You can't call it an example of capitalism, where the government picks winners and losers, hands over so much control to certain people (IP holders) that they are allowed to censor other people's self-expression, and gain privileges in controlling the flow of information.

kanetsb:

Also, living in a regulated state (EU/Poland), I can tell you...

Hi, Welcome from Hungary.

Polak, Węgier, dwa bratanki, i do szabli, i do szklanki.

kanetsb:

Making monopolies - that's communism, state owned stuff, i.e. something entirely different. ;)

Exactly. So the government making extensive monopolies such as copyright, is not "what's wrong with capitalism", it's what's wrong with communism.

Well, not really, actually it's more of an oligargchy, (the state doesn't hoard the IP control for itself just gives it away a handful of interested parties), but you get the point.

Alterego-X:

kanetsb:

Nice Godwin there, sir... ;)

You can't call it an example of capitalism, where the government picks winners and losers, hands over so much control to certain people (IP holders) that they are allowed to censor other people's self-expression, and gain privileges in controlling the flow of information.

Isn't it though, that this is primarily a US issue as the DMCA (and forwards) regulation was muscled into law by lobbyists?
AFAIK, these people embody the ultimate capitalist achievement, of being able to actually create law that suits them...
Lobbying in Poland for instance is strictly prohibited and there have been quite a few scandals when this happened. In US though, it seems it's perfectly legal to destroy net neutrality for instance, just because some companies want to make an extra buck. Just slip some money into the party accounts and you're set.

Again, going back to Enron and the banking crisis - the regulations lobbied that allowed for these financial disasters were put there just to satisfy the basis of capitalism, making as much money as possible.

--

Also, who exactly is the claimant here? It's not that Hadfield is somehow taking Bowie's profit by singing his songs on the web. I mean, if I was Bowie, I would be proud to have someone sing my song in SPACE! Apart from the privilege, this has to be one of the best kind of advertisement in history...

kanetsb:

Isn't it though, that this is primarily a US issue as the DMCA (and forwards) regulation was muscled into law by lobbyists?
AFAIK, these people embody the ultimate capitalist achievement, of being able to actually create law that suits them...

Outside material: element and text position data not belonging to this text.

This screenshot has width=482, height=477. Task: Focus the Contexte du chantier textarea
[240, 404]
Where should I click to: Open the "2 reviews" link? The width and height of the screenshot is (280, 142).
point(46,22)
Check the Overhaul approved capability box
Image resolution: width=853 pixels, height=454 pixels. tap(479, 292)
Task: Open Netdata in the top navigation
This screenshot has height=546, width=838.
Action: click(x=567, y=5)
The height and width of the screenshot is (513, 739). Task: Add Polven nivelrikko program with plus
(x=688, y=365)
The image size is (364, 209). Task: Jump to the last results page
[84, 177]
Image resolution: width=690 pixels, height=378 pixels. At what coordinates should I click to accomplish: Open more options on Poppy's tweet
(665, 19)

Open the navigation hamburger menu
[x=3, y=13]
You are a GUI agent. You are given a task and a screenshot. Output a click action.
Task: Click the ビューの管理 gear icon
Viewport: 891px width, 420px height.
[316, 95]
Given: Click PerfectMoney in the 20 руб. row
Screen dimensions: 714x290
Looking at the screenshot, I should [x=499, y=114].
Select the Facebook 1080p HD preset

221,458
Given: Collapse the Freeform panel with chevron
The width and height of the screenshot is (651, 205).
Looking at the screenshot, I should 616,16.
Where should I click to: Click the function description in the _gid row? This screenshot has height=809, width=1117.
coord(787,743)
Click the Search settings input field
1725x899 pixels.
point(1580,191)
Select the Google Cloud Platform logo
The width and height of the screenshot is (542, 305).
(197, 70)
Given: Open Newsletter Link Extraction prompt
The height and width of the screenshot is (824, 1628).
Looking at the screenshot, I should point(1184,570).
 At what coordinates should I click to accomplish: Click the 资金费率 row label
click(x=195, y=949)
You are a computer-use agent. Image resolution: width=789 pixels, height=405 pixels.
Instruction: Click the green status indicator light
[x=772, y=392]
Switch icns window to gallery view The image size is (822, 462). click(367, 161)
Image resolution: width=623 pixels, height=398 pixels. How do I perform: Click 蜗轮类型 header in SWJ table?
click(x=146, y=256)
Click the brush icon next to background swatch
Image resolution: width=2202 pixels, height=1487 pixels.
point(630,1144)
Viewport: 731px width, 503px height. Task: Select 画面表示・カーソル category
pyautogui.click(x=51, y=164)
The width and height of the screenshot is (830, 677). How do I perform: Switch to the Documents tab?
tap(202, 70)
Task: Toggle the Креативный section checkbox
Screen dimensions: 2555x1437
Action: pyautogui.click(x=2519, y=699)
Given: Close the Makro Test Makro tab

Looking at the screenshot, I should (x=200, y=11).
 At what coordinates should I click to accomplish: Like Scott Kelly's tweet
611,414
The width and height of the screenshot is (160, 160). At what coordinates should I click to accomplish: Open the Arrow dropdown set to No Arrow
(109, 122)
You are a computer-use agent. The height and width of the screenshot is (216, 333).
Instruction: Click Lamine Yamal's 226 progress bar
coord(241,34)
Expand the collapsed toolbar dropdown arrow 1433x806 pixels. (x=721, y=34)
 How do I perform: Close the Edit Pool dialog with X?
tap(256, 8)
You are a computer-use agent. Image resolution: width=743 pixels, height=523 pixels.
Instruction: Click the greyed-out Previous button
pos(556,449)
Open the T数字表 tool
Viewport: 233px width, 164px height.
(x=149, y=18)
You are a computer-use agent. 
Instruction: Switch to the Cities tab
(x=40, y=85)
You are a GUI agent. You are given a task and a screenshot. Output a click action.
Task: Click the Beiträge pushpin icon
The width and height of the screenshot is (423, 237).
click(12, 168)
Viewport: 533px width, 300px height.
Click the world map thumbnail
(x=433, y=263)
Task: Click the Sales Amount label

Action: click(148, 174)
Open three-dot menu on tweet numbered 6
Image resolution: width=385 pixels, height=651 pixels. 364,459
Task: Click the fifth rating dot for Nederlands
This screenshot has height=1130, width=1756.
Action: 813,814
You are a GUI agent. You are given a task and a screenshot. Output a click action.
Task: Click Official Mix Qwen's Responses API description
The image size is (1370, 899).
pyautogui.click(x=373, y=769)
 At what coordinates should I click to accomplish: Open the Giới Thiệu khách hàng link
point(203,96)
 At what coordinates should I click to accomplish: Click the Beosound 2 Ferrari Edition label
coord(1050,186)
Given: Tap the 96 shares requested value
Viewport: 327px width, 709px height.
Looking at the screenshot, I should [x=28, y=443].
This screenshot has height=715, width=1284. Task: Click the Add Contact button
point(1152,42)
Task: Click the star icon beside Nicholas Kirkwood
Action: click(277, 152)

Capitalism by definition involves a free market system, where prices are determined based supply and demand.

When lawmakers are limiting the free market in favor of benefiting particular competitors, that's anti-capitalistic, even if it can be phrased as being done for "corporations increasing their profits", because that would be a childishly crude definition of capitalism.

Hence my Hitler analogy: You could define democracy as a system where "whoever gets the most votes is in charge", in which case the Nazies reached the Ultimate Democratic Achievement. Or you could look up a more substantive definition, involving checks and balances, Rule of Law, constitutionalism, and Human rights, all of which they have actually dismantled.

It's the same deal with capitalism: US corporations might be using vaguely capitalistic-sounding principles like profitability, yet actually dismantle the more substantial principles of capitalism.